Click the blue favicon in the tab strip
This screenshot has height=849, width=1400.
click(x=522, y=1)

---

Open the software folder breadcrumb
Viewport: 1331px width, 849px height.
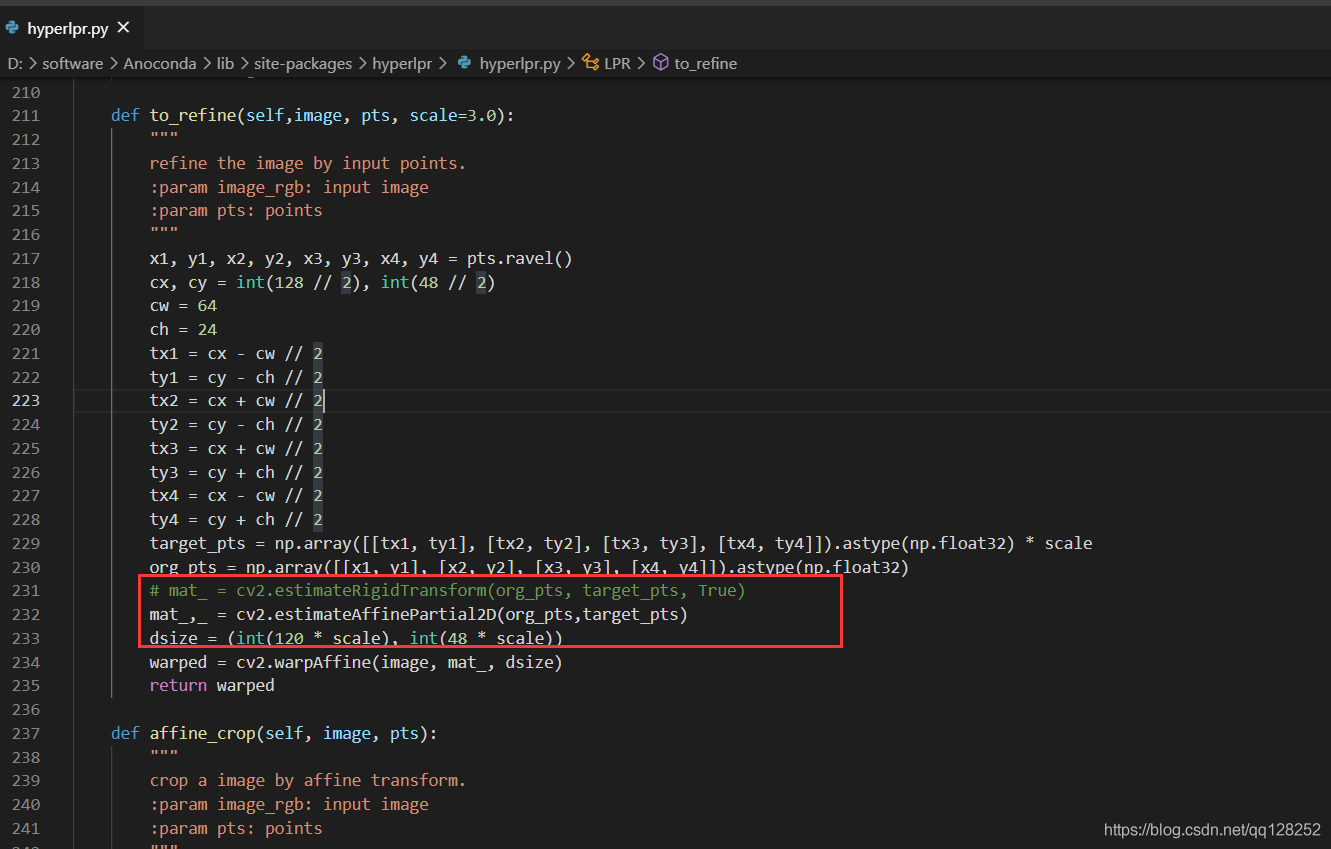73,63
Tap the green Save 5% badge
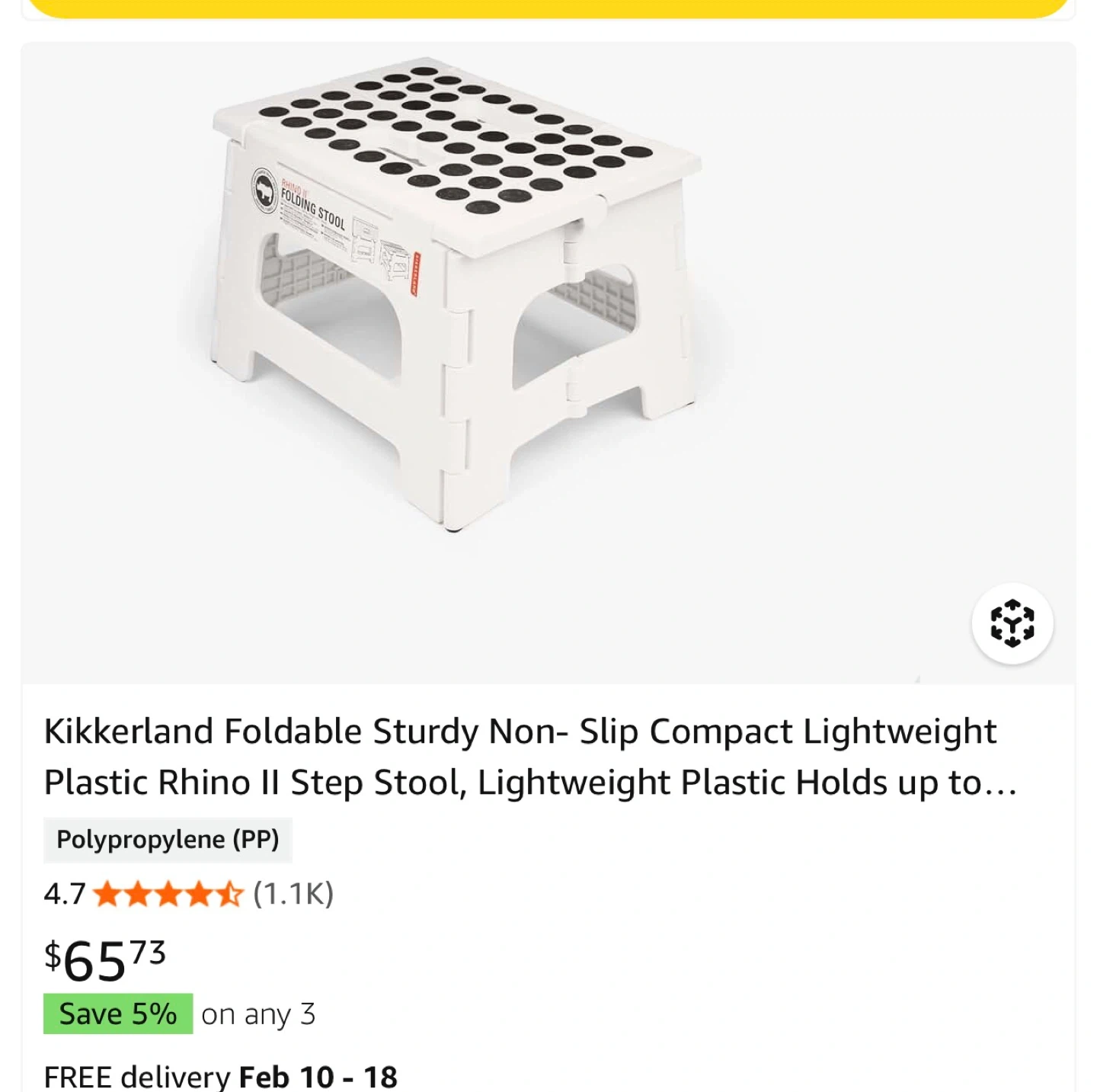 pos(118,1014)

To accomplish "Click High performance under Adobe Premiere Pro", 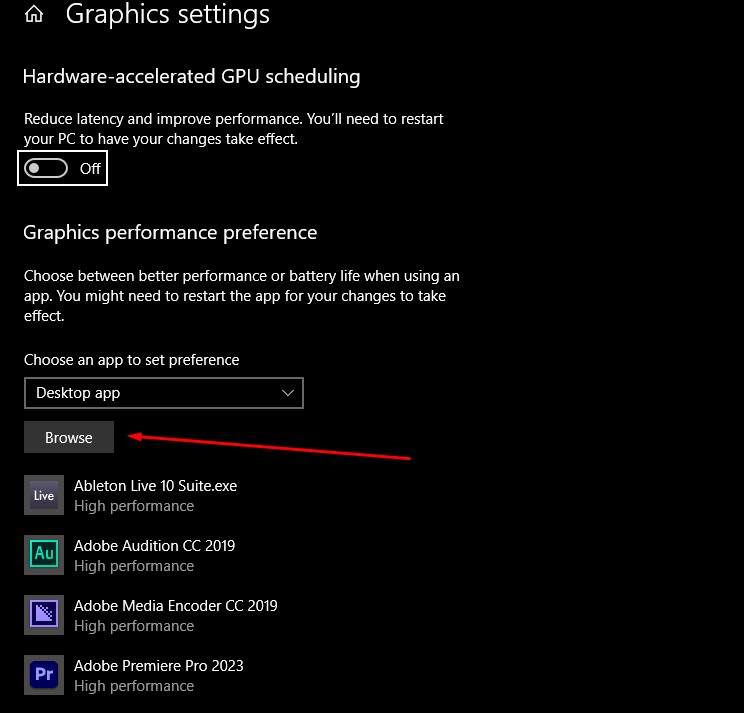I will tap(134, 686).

EXERCISE: Rewrite everything from "Click the blue favicon in the tab strip" down to "click(x=522, y=1)", switching "blue" to "gray" and leaving all else in those lines as it is.

RESPONSE TO THIS EXERCISE:
Click the gray favicon in the tab strip
This screenshot has height=849, width=1400.
click(x=522, y=1)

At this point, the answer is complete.